Ce morcellement du statut des sociétés évoluant en Europe et dans le monde présente des inconvénients d’autant plus grands qu’il empêche de contrôler tant au plan juridique que fiscal celles aux structures en pyramides plus ou moins opaques. Ce morcellement est aussi un frein à l’activité économique, en obligeant les entreprises à se soumettre à des formalités administratives et fiscales qui peuvent être très pénalisantes. La création d’un "Forum européen" en matière de prix de transfert (qui désigne le prix auquel sont facturés les produits ou services vendus entre les sociétés mères et leurs filiales) souligne ces difficultés de rationaliser la gestion des entreprises au plan européen. Le déploiement des entreprises en Europe génère des conflits de lois applicables selon le lieu de leur siège social ou de leurs activités. Ils créent une incertitude juridique dont les conséquences économiques ne sont pas négligeables.

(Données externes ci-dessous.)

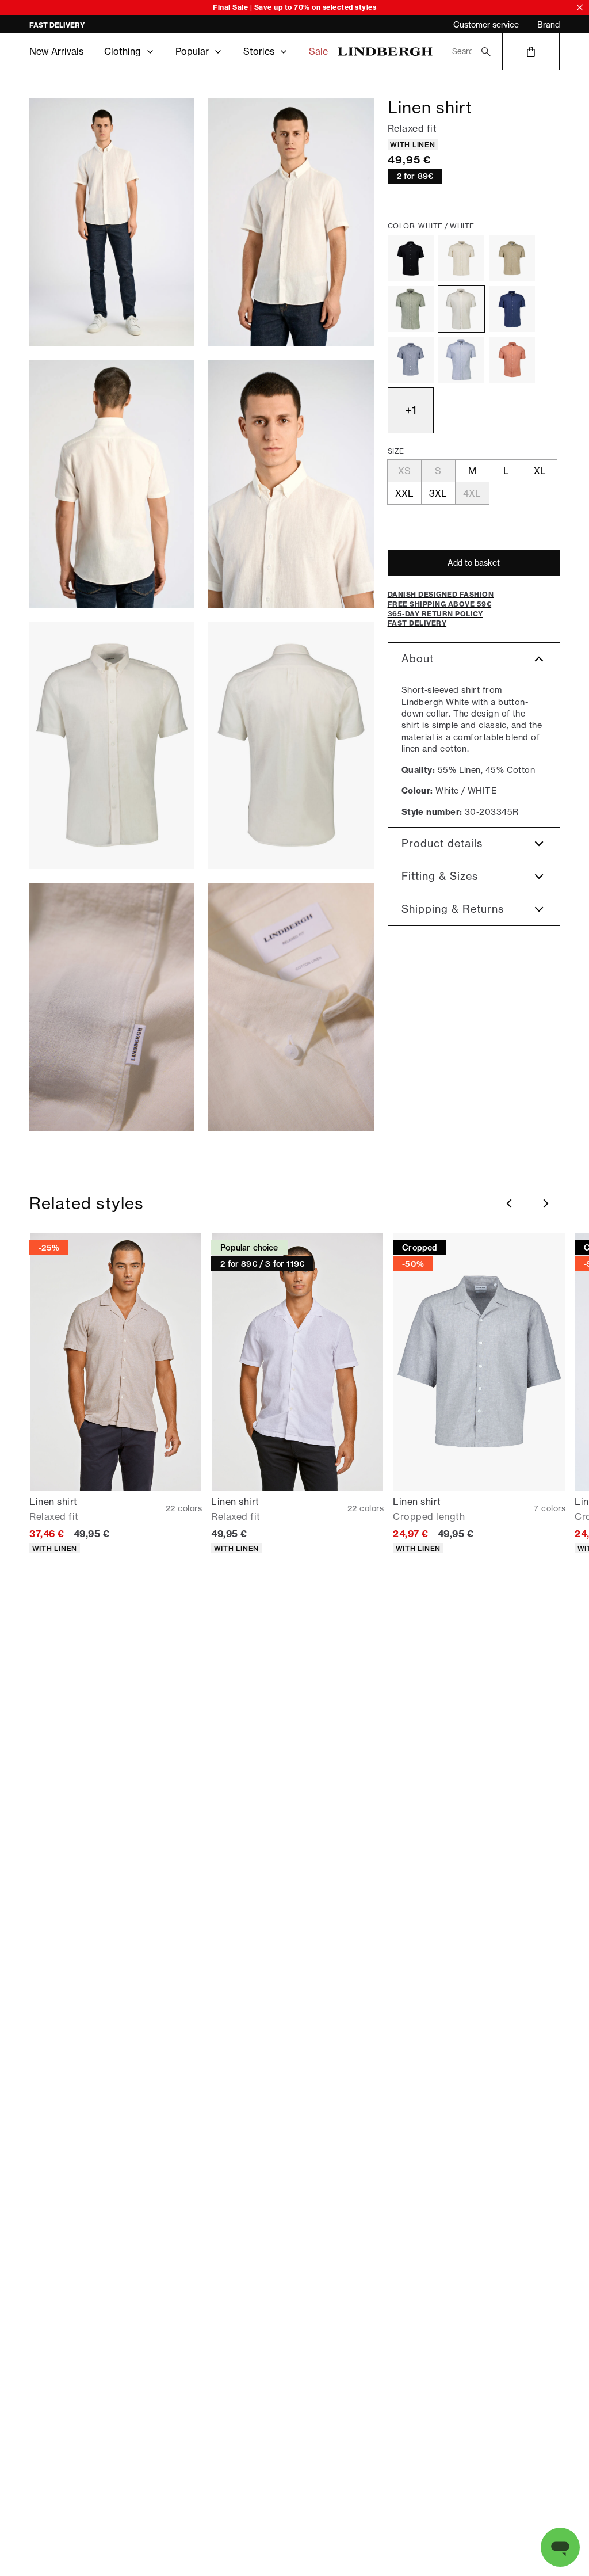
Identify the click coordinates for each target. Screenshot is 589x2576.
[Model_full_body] (111, 222)
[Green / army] (411, 309)
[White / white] (461, 309)
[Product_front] (111, 746)
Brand (548, 25)
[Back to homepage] (385, 51)
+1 (410, 410)
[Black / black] (411, 258)
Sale (318, 51)
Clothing (122, 51)
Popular (192, 51)
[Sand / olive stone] (512, 258)
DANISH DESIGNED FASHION (79, 25)
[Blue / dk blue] (411, 360)
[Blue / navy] (512, 309)
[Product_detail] (111, 1007)
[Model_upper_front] (290, 222)
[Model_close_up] (290, 484)
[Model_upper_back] (111, 484)
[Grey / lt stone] (461, 258)
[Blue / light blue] (461, 360)
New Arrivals (56, 51)
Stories (258, 51)
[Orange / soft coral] (512, 360)
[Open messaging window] (560, 2547)
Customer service (486, 25)
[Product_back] (290, 746)
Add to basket (474, 563)
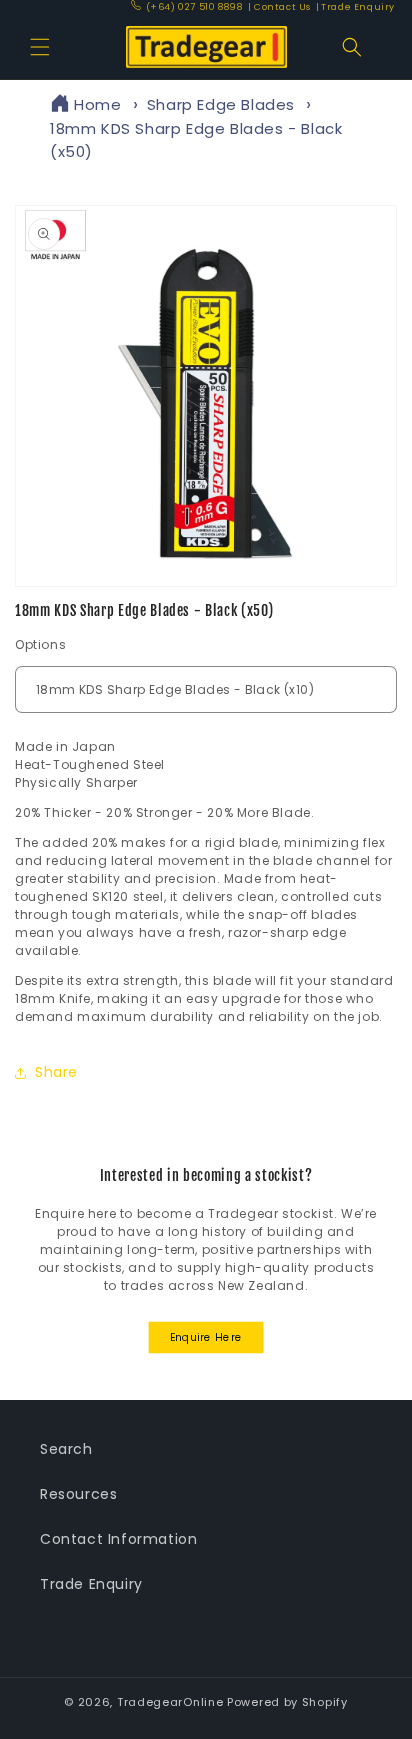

L’ouvrage a le grand mérite de mettre en perspective les stratégies internationales des sociétés au regard de ces obstacles juridiques au développement d’une économie européenne et internationale robuste. Par exemple, il explique les freins qui peuvent exister à leur mobilité, comme leurs opérations de croissance externe (fusions entre deux sociétés, OPA d’une société vis-à-vis d’une autre), ou comme les cessions transfrontalières pour se défausser d’une branche d’activité ou d’une filiale, ou encore le transfert par une société de son siège social dans un autre pays.

Enfin, ce livre traite des faillites internationales, une hypothèse hélas d’une certaine actualité ! Il évoque le droit communautaire des procédures d’insolvabilité qui vise à préserver autant que faire se peut les droits des créanciers lorsqu’ils sont dans les différents pays d’implantation de l’entreprise. Il faudrait certainement aller plus loin qu’une simple coordination des procédures et un meilleur partage des compétences entre les juridictions saisies. L’Europe a besoin d’un véritable "Chapter 11" (loi américaine sur les faillites) communautaire permettant la suspension des paiements des créanciers le temps de la restructuration des entreprises connaissant des difficultés ! La Commission devrait impérativement aller de l’avant.

Le livre ouvre enfin l’horizon sur des formes de société véritablement communautaire : la société européenne (SE) en premier lieu, mais la société coopérative européenne (SEC), la société privé européenne (SPE) que la Présidence française de l’Union européenne entend promouvoir et dont le projet vient d’être lancé par la Commission. La citoyenneté européenne des individus a été reconnue par le traité de Maastricht de 1992. Il est temps que celle des sociétés commerciales, grandes, moyennes et petites - et pourquoi pas demain des mutuelles, associations et fondations - soit enfin validé par le droit communautaire. L’UE n’a que trop tardé à définir des règles de gestion et d’administration des sociétés à la fois simples et harmonisées dans un espace économique lui de plus en plus unifié. Car l’autorégulation, c’est bien, mais en matière de sécurité juridique et d’égalité de traitement entre les acteurs économiques et leurs partenaires, cela ne marche pas.